Les livres sur la pédagogie nous ont guidé dans la conception de l’espace. Au lieu de concevoir des espaces de vie selon l’âge des enfants, il n’y en a qu’un seul, qui mélange tous les enfants. Ils évoluent les uns avec les autres et les uns grâce aux autres. Il fallait donc une certaine souplesse pour avoir plus ou moins de tapis selon le nombre de bébés accueillis, avoir des lieux de rangement de bonne dimension.
Par exemple, avec l’enfant acteur de son parcours et de son apprentissage, il était important que les enfants puissent se rendre aux sanitaires seuls (donc pas de portes), qu’ils puissent aller dormir ou se lever en décidant eux-mêmes (donc des continuités spatiales entre salle d’activité et dortoirs). La notion de liberté de mouvement est aussi très importante.
Il était aussi primordial que le bâtiment soit transformable, qu’il puisse avoir plusieurs vies. On n’invente rien, on s’inspire de ce qui est autour de nous : les fermes de l’Avesnois, qui ont deux cent ans et ne servent souvent plus comme fermes. Ce sont des maisons très confortables, bien exposées… En concevant une structure simple et en privilégiant des cloisonnements non porteurs, on garantit l’évolutivité.
Une fois de plus, ce sont la trame structurelle et le positionnement des poteaux qui conditionnent l’évolutivité. Nous avons fait des compromis pour optimiser la structure, qui offre d’autres opportunités dans l’usage. Les deux poteaux rapprochés au centre de la salle d’activité sont associés à un meuble que l’on peut déplacer pour imaginer des activités différentes. À un moment, les enfants et les puériculteurs avaient construit un petit théâtre en carton entre les deux. C’est extraordinaire de voir ces appropriations.
Il est important que cela soit possible. Par exemple, il y avait un banc au fond de la crèche, que l’équipe a souhaité démonter. C’est moins harmonieux ainsi et on perd le rangement des bacs mobiles en-dessous. Mais si cela correspond aux besoins, il faut laisser faire, laisser vivre.
Le mobilier
La conception-réalisation du mobilier vous a également été confiée. Qu’avez-vous imaginé ? Comment dessine-t-on à l’échelle des enfants ?
Nous avions tellement échangé sur la conception du bâtiment que la maitrise d’ouvrage ne se voyait plus acheter des meubles sur catalogue, fabriqués ailleurs et loin. Une part importante du mobilier correspond aussi à des usages spécifiques, comme les postes de change.
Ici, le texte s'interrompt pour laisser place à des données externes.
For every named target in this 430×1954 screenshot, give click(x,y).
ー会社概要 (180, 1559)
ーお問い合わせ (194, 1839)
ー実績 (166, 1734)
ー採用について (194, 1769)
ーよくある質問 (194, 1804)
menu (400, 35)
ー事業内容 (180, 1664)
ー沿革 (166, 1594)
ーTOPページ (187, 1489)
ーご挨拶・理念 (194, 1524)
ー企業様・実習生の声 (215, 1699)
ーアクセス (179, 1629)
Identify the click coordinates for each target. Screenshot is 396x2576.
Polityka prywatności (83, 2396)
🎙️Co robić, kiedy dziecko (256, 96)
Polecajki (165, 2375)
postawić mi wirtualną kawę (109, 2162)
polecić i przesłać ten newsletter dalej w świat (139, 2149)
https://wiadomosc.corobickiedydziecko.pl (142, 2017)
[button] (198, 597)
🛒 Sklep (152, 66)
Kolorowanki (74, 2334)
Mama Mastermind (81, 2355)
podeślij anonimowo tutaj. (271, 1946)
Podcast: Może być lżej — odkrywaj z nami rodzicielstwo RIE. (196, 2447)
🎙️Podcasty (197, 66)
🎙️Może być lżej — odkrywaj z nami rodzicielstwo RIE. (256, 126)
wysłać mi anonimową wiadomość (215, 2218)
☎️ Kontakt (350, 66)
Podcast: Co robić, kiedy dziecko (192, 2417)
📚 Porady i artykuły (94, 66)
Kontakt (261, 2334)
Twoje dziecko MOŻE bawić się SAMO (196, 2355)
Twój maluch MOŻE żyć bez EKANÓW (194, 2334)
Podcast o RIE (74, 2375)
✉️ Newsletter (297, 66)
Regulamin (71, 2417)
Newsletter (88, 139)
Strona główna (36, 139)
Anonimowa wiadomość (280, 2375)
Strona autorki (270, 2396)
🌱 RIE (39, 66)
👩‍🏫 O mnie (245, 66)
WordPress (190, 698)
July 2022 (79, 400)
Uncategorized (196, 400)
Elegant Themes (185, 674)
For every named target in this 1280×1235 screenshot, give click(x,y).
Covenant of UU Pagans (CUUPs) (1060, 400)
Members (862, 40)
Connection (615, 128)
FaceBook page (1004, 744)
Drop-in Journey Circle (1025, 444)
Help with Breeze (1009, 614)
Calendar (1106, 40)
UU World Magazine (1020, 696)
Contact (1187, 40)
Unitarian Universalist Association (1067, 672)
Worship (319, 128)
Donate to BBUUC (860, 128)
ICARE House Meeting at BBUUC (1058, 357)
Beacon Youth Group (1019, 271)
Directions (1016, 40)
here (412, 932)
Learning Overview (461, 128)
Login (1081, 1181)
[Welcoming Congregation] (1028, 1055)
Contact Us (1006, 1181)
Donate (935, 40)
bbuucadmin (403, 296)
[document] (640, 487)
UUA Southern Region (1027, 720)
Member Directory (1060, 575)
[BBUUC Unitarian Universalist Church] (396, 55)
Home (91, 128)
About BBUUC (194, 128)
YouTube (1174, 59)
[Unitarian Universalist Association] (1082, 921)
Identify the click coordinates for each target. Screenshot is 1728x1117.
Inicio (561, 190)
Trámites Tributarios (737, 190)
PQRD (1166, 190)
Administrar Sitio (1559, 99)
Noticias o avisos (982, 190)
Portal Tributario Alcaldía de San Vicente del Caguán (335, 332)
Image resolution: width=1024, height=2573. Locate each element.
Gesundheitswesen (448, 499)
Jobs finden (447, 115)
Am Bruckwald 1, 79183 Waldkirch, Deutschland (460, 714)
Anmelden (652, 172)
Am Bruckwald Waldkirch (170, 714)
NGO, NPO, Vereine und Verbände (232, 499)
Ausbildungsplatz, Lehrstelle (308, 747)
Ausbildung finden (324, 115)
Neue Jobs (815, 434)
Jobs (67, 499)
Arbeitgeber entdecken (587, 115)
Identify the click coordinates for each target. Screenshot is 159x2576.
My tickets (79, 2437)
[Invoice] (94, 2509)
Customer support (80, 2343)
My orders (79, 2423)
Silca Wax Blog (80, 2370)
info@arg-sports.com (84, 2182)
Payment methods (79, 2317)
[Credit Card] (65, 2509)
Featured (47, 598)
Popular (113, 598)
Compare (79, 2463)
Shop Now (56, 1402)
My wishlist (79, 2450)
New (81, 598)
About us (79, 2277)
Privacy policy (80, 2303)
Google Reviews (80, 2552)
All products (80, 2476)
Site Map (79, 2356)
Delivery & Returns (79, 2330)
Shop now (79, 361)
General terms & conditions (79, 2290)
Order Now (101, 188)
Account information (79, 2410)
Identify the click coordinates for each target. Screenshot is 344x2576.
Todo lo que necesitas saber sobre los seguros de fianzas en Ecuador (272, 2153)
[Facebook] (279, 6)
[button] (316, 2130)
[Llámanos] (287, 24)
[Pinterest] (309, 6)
Il faut arriver à se mettre dans la peau d’un enfant, de ses besoins, de ses envies. Pour moi, il s’agissait de ne pas « bloquer » des envies, mais plutôt d’offrir des possibilités tout en assurant la sécurité (prévention des chutes, des doigts coincés…). Et ainsi, on dessine à l’échelle des enfants, tout en offrant la possibilité aux éducateurs de s’approprier également le mobilier.
Fabriquer sur mesure est plus coûteux, alors nous avons choisi de faire moins, mais mieux. Avant de le concevoir, nous avons analysé le mobilier de crèches en Allemagne et en Autriche, mais aussi celui que proposent des catalogues d’équipement de la petite enfance. Nous avons établi notre propre cahier des charges.
Ainsi, la chaise d’un enfant d’un an doit pouvoir être utilisée par un enfant de trois ans, mais avec une hauteur d’assise différente. Un accompagnant doit pouvoir utiliser la même chaise d’une autre manière pour s’installer à côté des enfants sans nécessiter une chaise pour adulte. Si avec deux chaises, on peut transformer une chaise en table, c’est encore mieux ! Ça permet d’adapter les activités et les supports d’activités en permanence.
Au lieu d’avoir un lit spécifique par âge, nous avons dessiné un lit sur lequel on peut changer la hauteur du matelas, baisser les barrières ou les enlever. Le banc de la salle principale accueille des casiers sur roulettes, que les enfants peuvent déplacer pour mener leur activité où ils le souhaitent.
Nous avons même conçu un petit placard pour le rideau de la salle d’activité. Pour l’ouvrir, une planche qui bascule donne accès au mécanisme : un simple crochet. Ce sont des détails qui améliorent le quotidien et le confort et qui sont compliqués à assurer avec du « mobilier de catalogue ».
Pour l’ensemble du mobilier, nous avons fait produire des prototypes avec un menuisier local. Sur les tables à trois pieds, il fallait vérifier le basculement. Pour les chaises, nous avons fait tester un prototype en contreplaqué de récupération par un enfant.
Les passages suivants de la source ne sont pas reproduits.